**DOCUMENT SEGMENT**
————————

The number of NCs and of colony-forming units within the scaffolds were increased 54.8 times and 53.4 times, respectively, compared with untreated bone marrow. In the BMSC-BM/β-TCP group, CT examination revealed that the scaffolds were gradually absorbed and the bony defects were restored. Micro-CT and histological examination confirmed that the implantations led to good repair of the defects, with 6 out 8 orbital defects completely restored in the experimental group, while by contrast, the grafts in the control groups did not fully repair the bony defects, a difference which was statistically significant (p < 0.05).

Conclusions

Tissue-engineered bone, constructed using BMSCs isolated by red cell lysis of BM, can restore critical-sized orbital wall defects in canines.

Introduction

Orbital bone defects can occur as a result of facial trauma, tumor invasion, congenital malformation, or inflammatory disease, and often lead to impairment of visual function and deformity of facial appearance. Such defects usually arise at the inferior and medial orbital walls because of their thickness of only 0.3 to 0.9 mm, and cannot heal spontaneously, since the orbital contents occupy the defect area and herniate into the paranasal sinus through the defect. Consequently orbital bone defects often need proper and precise repair and reconstruction.

Clinical reconstruction of bone defects has been performed using various materials including titanium, porous polyethylene, hydroxyapatite, silicone, and bone grafts. The above artificial materials act as non-absorbable foreign bodies and have been associated with infection and extrusion, as well as cyst formation [13]. Although considered as the ‘gold standard’ for bone defect repair, autologous and allogenous bone grafting is limited by certain disadvantages, such as donor site morbidity, pathogen transfer, and long recovery period [4, 5]. To overcome these issues, tissue engineering has proven to be a promising approach for the restoration of orbital bone defects [611].

————————

**SOURCE DATA**

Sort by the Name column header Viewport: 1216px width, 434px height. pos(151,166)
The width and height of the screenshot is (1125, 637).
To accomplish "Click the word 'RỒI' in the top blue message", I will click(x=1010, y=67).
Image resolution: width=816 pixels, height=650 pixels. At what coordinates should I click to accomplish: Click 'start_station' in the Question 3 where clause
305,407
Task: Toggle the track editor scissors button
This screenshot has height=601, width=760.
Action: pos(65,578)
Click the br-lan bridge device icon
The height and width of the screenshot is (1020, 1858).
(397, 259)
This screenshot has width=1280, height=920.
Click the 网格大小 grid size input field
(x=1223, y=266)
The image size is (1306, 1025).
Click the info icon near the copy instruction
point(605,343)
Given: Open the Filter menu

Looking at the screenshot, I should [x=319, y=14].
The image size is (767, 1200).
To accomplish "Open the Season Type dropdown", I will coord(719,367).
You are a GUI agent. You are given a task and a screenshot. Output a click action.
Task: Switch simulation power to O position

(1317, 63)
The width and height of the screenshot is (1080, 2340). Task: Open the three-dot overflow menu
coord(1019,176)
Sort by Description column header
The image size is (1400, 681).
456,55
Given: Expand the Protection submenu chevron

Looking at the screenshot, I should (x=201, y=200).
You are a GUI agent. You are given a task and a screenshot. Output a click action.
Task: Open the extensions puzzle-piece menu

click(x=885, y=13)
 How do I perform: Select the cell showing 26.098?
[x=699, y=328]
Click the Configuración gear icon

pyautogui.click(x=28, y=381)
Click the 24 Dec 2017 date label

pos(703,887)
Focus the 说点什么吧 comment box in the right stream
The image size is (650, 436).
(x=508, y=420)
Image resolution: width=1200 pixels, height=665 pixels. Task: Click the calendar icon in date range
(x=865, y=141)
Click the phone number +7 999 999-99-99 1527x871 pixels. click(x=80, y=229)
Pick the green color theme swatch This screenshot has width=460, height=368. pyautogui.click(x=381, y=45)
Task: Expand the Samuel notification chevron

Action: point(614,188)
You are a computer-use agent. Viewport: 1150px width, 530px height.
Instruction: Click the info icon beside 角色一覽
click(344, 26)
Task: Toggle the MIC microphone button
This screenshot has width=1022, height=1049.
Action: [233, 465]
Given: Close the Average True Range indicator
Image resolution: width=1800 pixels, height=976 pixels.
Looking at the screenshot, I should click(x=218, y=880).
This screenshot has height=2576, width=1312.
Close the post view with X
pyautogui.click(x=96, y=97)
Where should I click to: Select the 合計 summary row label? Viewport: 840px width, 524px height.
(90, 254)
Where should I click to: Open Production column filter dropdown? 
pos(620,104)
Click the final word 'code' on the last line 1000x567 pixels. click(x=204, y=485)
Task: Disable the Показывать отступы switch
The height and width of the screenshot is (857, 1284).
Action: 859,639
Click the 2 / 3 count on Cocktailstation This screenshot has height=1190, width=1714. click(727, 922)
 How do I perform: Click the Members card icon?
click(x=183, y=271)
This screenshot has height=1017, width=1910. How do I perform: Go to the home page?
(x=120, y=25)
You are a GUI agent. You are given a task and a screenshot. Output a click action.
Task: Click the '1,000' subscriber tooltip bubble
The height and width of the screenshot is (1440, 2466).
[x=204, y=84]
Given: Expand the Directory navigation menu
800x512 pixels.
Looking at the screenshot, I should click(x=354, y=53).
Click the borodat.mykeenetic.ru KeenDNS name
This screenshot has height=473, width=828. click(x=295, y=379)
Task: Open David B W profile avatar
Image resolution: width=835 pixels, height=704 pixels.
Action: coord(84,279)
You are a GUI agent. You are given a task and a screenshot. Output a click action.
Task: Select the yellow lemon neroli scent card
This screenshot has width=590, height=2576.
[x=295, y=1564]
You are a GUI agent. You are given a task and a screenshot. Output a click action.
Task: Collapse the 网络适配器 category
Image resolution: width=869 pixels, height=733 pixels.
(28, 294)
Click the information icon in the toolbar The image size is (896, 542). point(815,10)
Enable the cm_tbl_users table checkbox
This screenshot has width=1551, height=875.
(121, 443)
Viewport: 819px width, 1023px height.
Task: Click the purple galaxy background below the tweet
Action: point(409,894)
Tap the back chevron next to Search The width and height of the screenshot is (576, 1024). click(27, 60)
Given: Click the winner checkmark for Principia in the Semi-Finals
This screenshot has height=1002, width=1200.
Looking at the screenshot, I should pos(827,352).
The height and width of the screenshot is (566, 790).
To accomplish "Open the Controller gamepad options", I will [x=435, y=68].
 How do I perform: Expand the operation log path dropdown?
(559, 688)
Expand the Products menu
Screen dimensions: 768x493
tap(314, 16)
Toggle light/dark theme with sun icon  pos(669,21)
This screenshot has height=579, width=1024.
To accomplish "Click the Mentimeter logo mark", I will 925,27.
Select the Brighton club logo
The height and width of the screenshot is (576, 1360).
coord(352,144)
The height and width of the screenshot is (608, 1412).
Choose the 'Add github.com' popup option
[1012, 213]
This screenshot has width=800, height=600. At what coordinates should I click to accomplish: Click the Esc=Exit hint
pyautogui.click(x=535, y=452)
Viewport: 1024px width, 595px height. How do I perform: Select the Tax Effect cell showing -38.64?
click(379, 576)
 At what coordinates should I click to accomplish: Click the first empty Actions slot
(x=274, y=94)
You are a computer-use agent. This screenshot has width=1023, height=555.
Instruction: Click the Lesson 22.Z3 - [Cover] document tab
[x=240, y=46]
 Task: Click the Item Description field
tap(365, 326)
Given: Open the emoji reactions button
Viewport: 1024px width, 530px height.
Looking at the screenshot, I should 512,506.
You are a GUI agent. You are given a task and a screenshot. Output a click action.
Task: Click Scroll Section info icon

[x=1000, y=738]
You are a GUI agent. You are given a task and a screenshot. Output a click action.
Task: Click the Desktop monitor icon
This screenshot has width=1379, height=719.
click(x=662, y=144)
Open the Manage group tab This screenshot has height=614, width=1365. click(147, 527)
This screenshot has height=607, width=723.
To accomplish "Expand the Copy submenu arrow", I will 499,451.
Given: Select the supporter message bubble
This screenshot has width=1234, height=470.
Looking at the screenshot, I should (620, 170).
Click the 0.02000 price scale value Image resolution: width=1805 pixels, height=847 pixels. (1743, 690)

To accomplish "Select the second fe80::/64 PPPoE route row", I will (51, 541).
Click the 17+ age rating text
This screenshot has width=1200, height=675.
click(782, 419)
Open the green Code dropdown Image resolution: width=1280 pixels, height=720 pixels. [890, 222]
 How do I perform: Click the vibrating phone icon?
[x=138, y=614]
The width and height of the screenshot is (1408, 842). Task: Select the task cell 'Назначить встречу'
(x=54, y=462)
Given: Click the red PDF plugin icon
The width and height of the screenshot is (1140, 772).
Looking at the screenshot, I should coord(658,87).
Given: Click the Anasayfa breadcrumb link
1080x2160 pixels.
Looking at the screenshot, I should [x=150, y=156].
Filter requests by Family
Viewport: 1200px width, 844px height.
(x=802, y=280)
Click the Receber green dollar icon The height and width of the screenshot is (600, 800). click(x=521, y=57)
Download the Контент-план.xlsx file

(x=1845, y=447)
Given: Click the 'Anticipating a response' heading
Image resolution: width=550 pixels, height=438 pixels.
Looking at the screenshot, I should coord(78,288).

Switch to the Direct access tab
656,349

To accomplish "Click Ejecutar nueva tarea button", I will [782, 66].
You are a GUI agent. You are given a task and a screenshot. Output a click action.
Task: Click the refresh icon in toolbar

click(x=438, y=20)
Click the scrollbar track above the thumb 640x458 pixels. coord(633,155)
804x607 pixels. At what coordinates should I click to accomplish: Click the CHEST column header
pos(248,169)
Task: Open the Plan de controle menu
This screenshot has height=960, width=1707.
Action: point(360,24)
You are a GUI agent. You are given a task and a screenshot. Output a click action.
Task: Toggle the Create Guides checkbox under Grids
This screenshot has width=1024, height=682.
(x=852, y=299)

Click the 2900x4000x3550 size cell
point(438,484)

————————

**EXERCISE SET**
**A.** In the text on orbital bone defects, change "canines" to "dogs" and give the passage again, starting at "Tissue-engineered bone, constructed" and ending at "repair and reconstruction.".
**B.** According to the text on orbital bone defects, why can't defects of the inferior and medial orbital walls heal spontaneously? Answer in one to three sentences.

**SOLUTIONS PER TASK**
**A.**
Tissue-engineered bone, constructed using BMSCs isolated by red cell lysis of BM, can restore critical-sized orbital wall defects in dogs.

Introduction

Orbital bone defects can occur as a result of facial trauma, tumor invasion, congenital malformation, or inflammatory disease, and often lead to impairment of visual function and deformity of facial appearance. Such defects usually arise at the inferior and medial orbital walls because of their thickness of only 0.3 to 0.9 mm, and cannot heal spontaneously, since the orbital contents occupy the defect area and herniate into the paranasal sinus through the defect. Consequently orbital bone defects often need proper and precise repair and reconstruction.

**B.** They cannot heal spontaneously because the orbital contents occupy the defect area and herniate into the paranasal sinus through the defect.